Megafaunal Seed Dispersal

Megafaunal Seed Dispersal

Although less immediate than their effects on physical / trophic ecosystem structure, megafaunal seed dispersal can nonetheless play a vital role in shaping ecosystems. Many megafaunal herbivores are keen consumers of fruits and seeds – providing a vital service:

1. Transporting and spreading seeds of too great a size to be effectively dispersed by smaller animals or other transport system.
2.  By ingesting far more seeds per feeding even than smaller mammals are capable of, transporting small seeds in far greater numbers and far greater distances than they could otherwise be transported, promoting seed germination success and the spatial distribution of the adult plants.

Although lack of megafaunal seed dispersal is  not yet shown to have resulted in any tree extinctions (partially because seed dispersal can occur to a lesser extent via other means) their ability to spread seeds across long distances could have positive effects on genetic diversity of plants and their distribution, crucial for their continued success (variance in net positivity of this factor dependant on geographical factors and counterbalance with negative effects on some species of destruction mentioned in previous post).

Pires MM, et al. (2014) by performing addition and removal simulations of extinct Pleistocene mammals, humans, and livestock in one of the most diverse seed-dispersal networks recorded to date, which includes species from major taxonomic groups of seed dispersers and the plants they interact with , explored how ecosystems have been reconfigured in the wake of megafaunal extinctions. The episode of megafaunal extinction and the arrival of humans changed how seed were distributed, throwing the original system off balance. Although the recent introduction of livestock into the seed-dispersal system partially restored the original organization (and the introduction of surrogate seed dispersers has been suggested as a management tool to locally restore ecological and evolutionary processes in those areas where large vertebrates died out), the ongoing extinction of key large vertebrates will lead to a variety of context-dependent rearranged seed-dispersal networks, most certainly affecting ecological and evolutionary processes. For example, because large mammals ingest more seeds per feeding event than smaller mammals, seeds are more likely to be dispersed in clumps, promoting seed germination success and the spatial distribution of the adult plants.

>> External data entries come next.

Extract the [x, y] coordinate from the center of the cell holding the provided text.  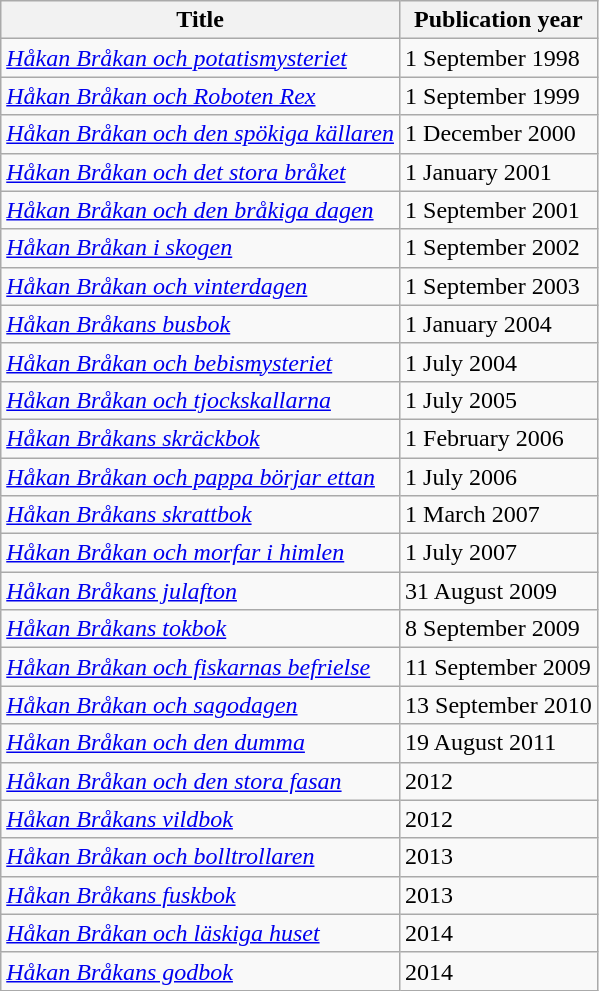
1 September 2001 [499, 210]
Håkan Bråkans julafton [200, 591]
Håkan Bråkan i skogen [200, 248]
1 September 1998 [499, 58]
Publication year [499, 20]
Håkan Bråkan och den spökiga källaren [200, 134]
Håkan Bråkan och bolltrollaren [200, 857]
Håkan Bråkan och Roboten Rex [200, 96]
Håkan Bråkans godbok [200, 971]
Håkan Bråkans tokbok [200, 629]
1 January 2001 [499, 172]
Håkan Bråkan och den stora fasan [200, 781]
1 March 2007 [499, 515]
Håkan Bråkan och fiskarnas befrielse [200, 667]
1 December 2000 [499, 134]
Title [200, 20]
1 July 2005 [499, 400]
1 July 2007 [499, 553]
Håkan Bråkan och bebismysteriet [200, 362]
1 February 2006 [499, 438]
1 September 2002 [499, 248]
Håkan Bråkan och vinterdagen [200, 286]
Håkan Bråkans vildbok [200, 819]
Håkan Bråkan och pappa börjar ettan [200, 477]
1 January 2004 [499, 324]
1 September 2003 [499, 286]
Håkan Bråkans skräckbok [200, 438]
11 September 2009 [499, 667]
Håkan Bråkan och sagodagen [200, 705]
1 July 2004 [499, 362]
Håkan Bråkan och den dumma [200, 743]
Håkan Bråkans fuskbok [200, 895]
Håkan Bråkan och läskiga huset [200, 933]
Håkan Bråkan och potatismysteriet [200, 58]
13 September 2010 [499, 705]
1 July 2006 [499, 477]
Håkan Bråkan och tjockskallarna [200, 400]
1 September 1999 [499, 96]
19 August 2011 [499, 743]
Håkan Bråkan och morfar i himlen [200, 553]
Håkan Bråkans skrattbok [200, 515]
Håkan Bråkan och det stora bråket [200, 172]
8 September 2009 [499, 629]
Håkan Bråkan och den bråkiga dagen [200, 210]
31 August 2009 [499, 591]
Håkan Bråkans busbok [200, 324]
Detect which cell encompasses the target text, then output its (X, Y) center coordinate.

Difference between major seed dispersers now and then

Guimares etal 2008 explored the intricacies of the first mentioned seed dispersal role, defining such seeds as those of ‘megafaunal fruits’, defining them as either 4-10 cm in diameter with up to 5 seeds or being seeds of fruit >10 cm diameter with numerous small seeds. Out of 1361 samples studied for these criteria, a substantial 103 species of seed were identified as such. By relying on large megafaunal frugivores able to disperse enormous seed loads over long distances, megafaunal fruits have been able to circumvent the trade-off most fruits contend with between seed size and dispersal – the higher the seed size the higher seedling vigor and survival prospects. An illustration of this tradeoff is how larger seeds can survive partial consumption by seed predators and reach germination while smaller seeds would just be fully consumed – but because of this they are highly reliant on megafauna to spread them and guarantee maintenance of genetic variation and decreased among population structuring. Some species, such as large bats, toucans, and scatter-hoarding rodents can still disperse seeds over great distances but in much lesser quantities and rarely as far – although such species, as well as introduced livestock and abiotic forces such as runoff, flooding, gravity, and human-mediated dispersal allowed survival of megafauna-dependent fruit species after extinction of the major seed dispersers.

Megafaunal Fruits!

Megafauna extinction had several potential consequences, such as a scale shift reducing the seed dispersal distances, increasingly clumped spatial patterns, reduced geographic ranges and limited genetic variation and increased among-population structuring of megafaunal and smaller fruits that they transported in larger quantities than can be transported by other species. Extant megafaunal fruits show trait combinations reflecting ancestry, not present-day adaptations to modern seed dispersers and as such could quickly be in trouble if the few remaining surrogate megafauna were to disappear. These effects could be extended to other plant species dispersed by large vertebrates in present-day, defaunated communities as they became more and more reliant on the remaining species to pick up the slack left by the megafauna with potentially drastic consequences.

At this point at long last a positive role for humans, as opposed to just mitigating the damage we’ve already caused and trying to turn back a bunch of wheels, presents itself. With the extinction of Late-Pleistocene megafauna, we have an important role in the maintenance and dispersal of megafaunal seed species, particularly the especially large-fruited, multi-seeded taxa which have probably been more amenable to human use by yielding larger pulp loads/fruit relative to their small seeds (the juicy ones), which we have for generations already been spreading through our own activities and which we must now continue spread.